=== Records supplied ===

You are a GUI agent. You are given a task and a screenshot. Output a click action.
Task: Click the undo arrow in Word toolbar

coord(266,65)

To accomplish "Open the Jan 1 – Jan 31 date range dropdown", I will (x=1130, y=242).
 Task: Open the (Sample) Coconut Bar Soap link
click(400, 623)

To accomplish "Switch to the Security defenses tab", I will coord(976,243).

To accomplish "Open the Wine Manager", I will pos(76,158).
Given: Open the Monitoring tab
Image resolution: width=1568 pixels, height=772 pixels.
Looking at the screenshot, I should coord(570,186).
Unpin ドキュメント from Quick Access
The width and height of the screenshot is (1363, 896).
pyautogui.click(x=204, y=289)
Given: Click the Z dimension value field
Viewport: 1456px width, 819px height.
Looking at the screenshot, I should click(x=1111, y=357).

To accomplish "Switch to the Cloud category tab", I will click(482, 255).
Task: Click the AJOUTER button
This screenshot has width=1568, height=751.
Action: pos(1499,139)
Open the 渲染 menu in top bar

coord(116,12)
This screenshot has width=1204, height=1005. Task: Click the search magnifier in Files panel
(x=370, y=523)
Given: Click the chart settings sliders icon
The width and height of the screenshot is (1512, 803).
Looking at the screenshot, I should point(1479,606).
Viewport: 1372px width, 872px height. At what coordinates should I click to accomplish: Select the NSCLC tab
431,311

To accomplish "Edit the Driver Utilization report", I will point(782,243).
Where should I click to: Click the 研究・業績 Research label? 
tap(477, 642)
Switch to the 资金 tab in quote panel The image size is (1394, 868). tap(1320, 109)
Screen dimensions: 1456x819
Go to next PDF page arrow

===

Print every line you see above, exactly as written.

## Exercise response
You are a GUI agent. You are given a task and a screenshot. Output a click action.
Task: Click the undo arrow in Word toolbar

coord(266,65)

To accomplish "Open the Jan 1 – Jan 31 date range dropdown", I will (x=1130, y=242).
 Task: Open the (Sample) Coconut Bar Soap link
click(400, 623)

To accomplish "Switch to the Security defenses tab", I will coord(976,243).

To accomplish "Open the Wine Manager", I will pos(76,158).
Given: Open the Monitoring tab
Image resolution: width=1568 pixels, height=772 pixels.
Looking at the screenshot, I should coord(570,186).
Unpin ドキュメント from Quick Access
The width and height of the screenshot is (1363, 896).
pyautogui.click(x=204, y=289)
Given: Click the Z dimension value field
Viewport: 1456px width, 819px height.
Looking at the screenshot, I should click(x=1111, y=357).

To accomplish "Switch to the Cloud category tab", I will click(482, 255).
Task: Click the AJOUTER button
This screenshot has width=1568, height=751.
Action: pos(1499,139)
Open the 渲染 menu in top bar

coord(116,12)
This screenshot has width=1204, height=1005. Task: Click the search magnifier in Files panel
(x=370, y=523)
Given: Click the chart settings sliders icon
The width and height of the screenshot is (1512, 803).
Looking at the screenshot, I should point(1479,606).
Viewport: 1372px width, 872px height. At what coordinates should I click to accomplish: Select the NSCLC tab
431,311

To accomplish "Edit the Driver Utilization report", I will point(782,243).
Where should I click to: Click the 研究・業績 Research label? 
tap(477, 642)
Switch to the 资金 tab in quote panel The image size is (1394, 868). tap(1320, 109)
Screen dimensions: 1456x819
Go to next PDF page arrow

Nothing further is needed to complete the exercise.